▶ _QUÉ HACER_
Convierte en una tabla Markdown las líneas del material desde la que contiene "Given: Click the" hasta la que contiene "This screenshot has height=845, width=1400.", ambas incluidas, y omite las líneas en blanco. Usa las columnas Fila, con el número de fila, y Línea, con el texto de cada una.

▶ _DATOS DEL EJERCICIO_
• • • •

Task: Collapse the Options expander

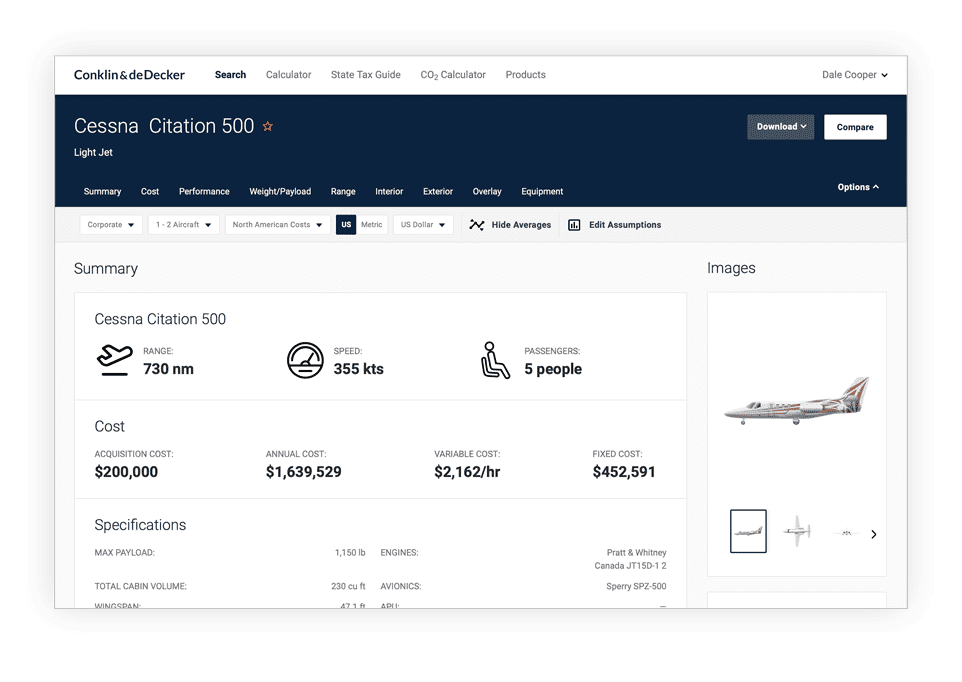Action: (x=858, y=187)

• • • •

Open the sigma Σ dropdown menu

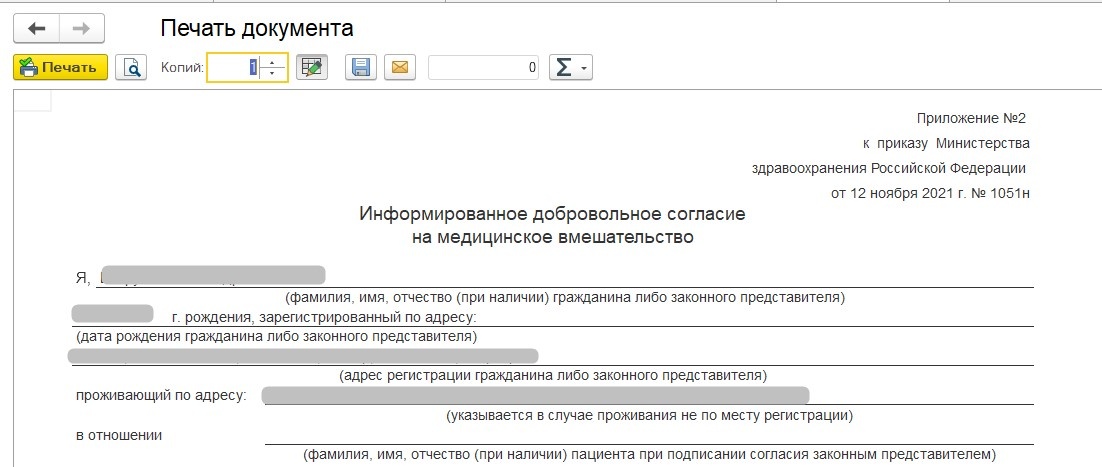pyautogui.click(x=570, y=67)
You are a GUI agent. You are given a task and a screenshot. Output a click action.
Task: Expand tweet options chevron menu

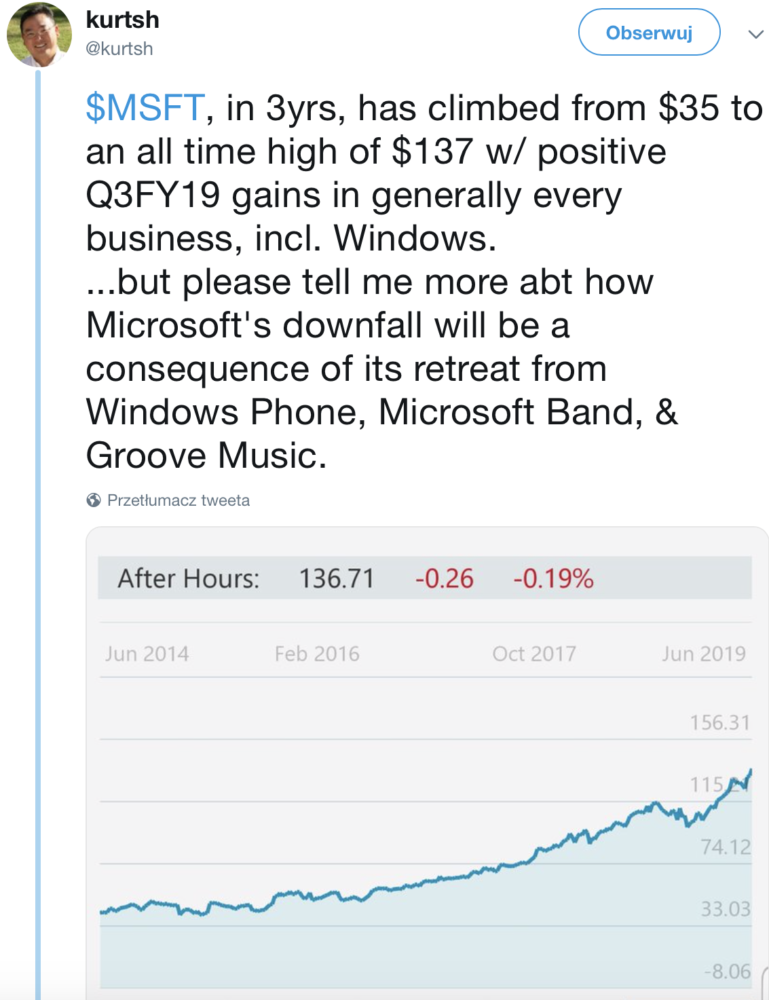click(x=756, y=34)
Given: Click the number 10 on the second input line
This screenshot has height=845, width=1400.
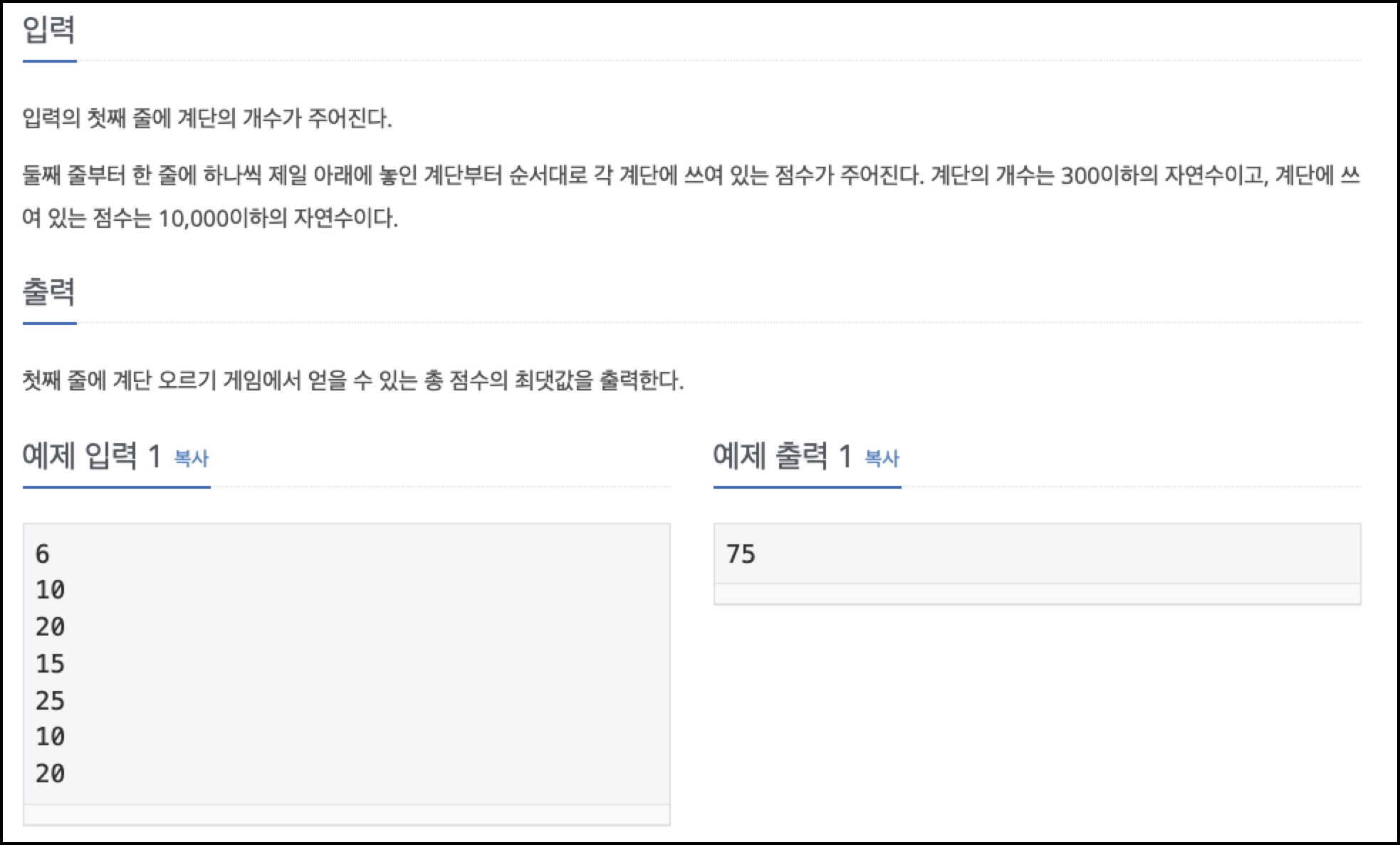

• • • •

▶ _RESPUESTA FINAL_
| Fila | Línea |
|---|---|
| 1 | Given: Click the number 10 on the second input line |
| 2 | This screenshot has height=845, width=1400. |